The results of this in tax terms could be quite horrendous, although they would vary depending upon how active a sportsman or performer was in worldwide terms. Among those to whom the provisions have caused particular concern, and who have reputedly declined invitations to UK sporting events as a result, are Tiger Woods and Rafael Nadal. At first sight they are arguably not among those potentially worst affected by the provisions, on the basis that they play a lot of golf and tennis respectively over the course of a year, and would thus have relatively low proportions of endorsement and sponsorship income attributed as UK income.
However, given that Tiger Woods is reputed to earn £20 million from Nike alone, even a small proportion of his income would be a big number, which presumably makes a decision on whether to come to the UK every few years to play the Ryder Cup (for which players are not paid at all) rather difficult, as it effectively involves him making a large donation to the coffers of HMRC, at an infinite marginal tax rate.
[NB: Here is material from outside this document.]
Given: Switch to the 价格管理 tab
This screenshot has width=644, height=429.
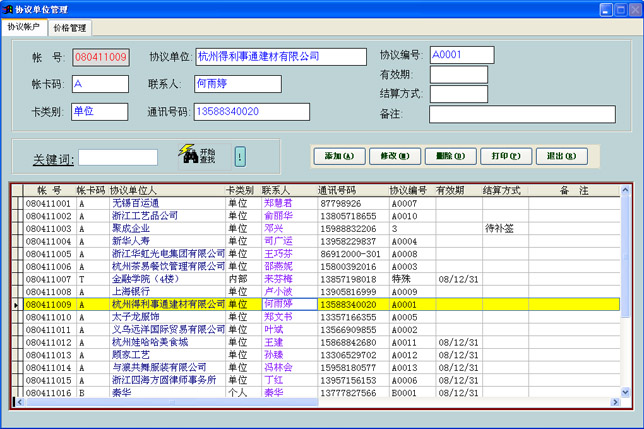Looking at the screenshot, I should [70, 28].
This cannot be an equitable system of taxation.
Of course it gets potentially much worse for those who compete or perform less frequently. Marathon runners and boxers, for example, are hardly in a position to compete every day, given the recovery times imposed by the nature of their events, and even Usain Bolt, who featured in yesterday’s blog, is hardly a regular competitor in sprints outside major competitions. Musicians also have to think carefully about the extent to which their tours include UK venues because of the tax consequences under these rules. Taxation under this regime can easily move to becoming confiscation, or even worse, with marginal tax rates well in excess of 100%. And that is bringing the tax system into disrepute with a vengeance.
HMRC’s defence of the regime is disingenuous in the extreme:
“Any tax on other UK income such athletes receive can in most cases be set off against tax paid in their home country.”
This is true up to a point, but only to the extent that there is such a tax liability, with the overall effective rate of tax being the higher of the UK rate and the rate of the country of residence. And if the UK rate s in excess of 100%, double tax relief will be of no practical use whatsoever
.The attempt to correct this situation in Finance Act 2012 is a step in the right direction, but appears not to go far enough to resolve matters in a satisfactory manner. The change will be the inclusion of ‘training days’ in the fraction in addition to competition days, although it remains to be seen what the definition of a ‘training day’ in these terms might be. And there is no suggestion that any account will be taken of travel days, which is another factor that it would appear equitable to include in the denominator of the fraction.
Thus the disincentives for top sports people and entertainers to ply their trade in the UK largely remain, which appears counter-productive in view of the stimulus to the UK economy that major international sporting events provide. This is a regime in urgent need of more radical amendment.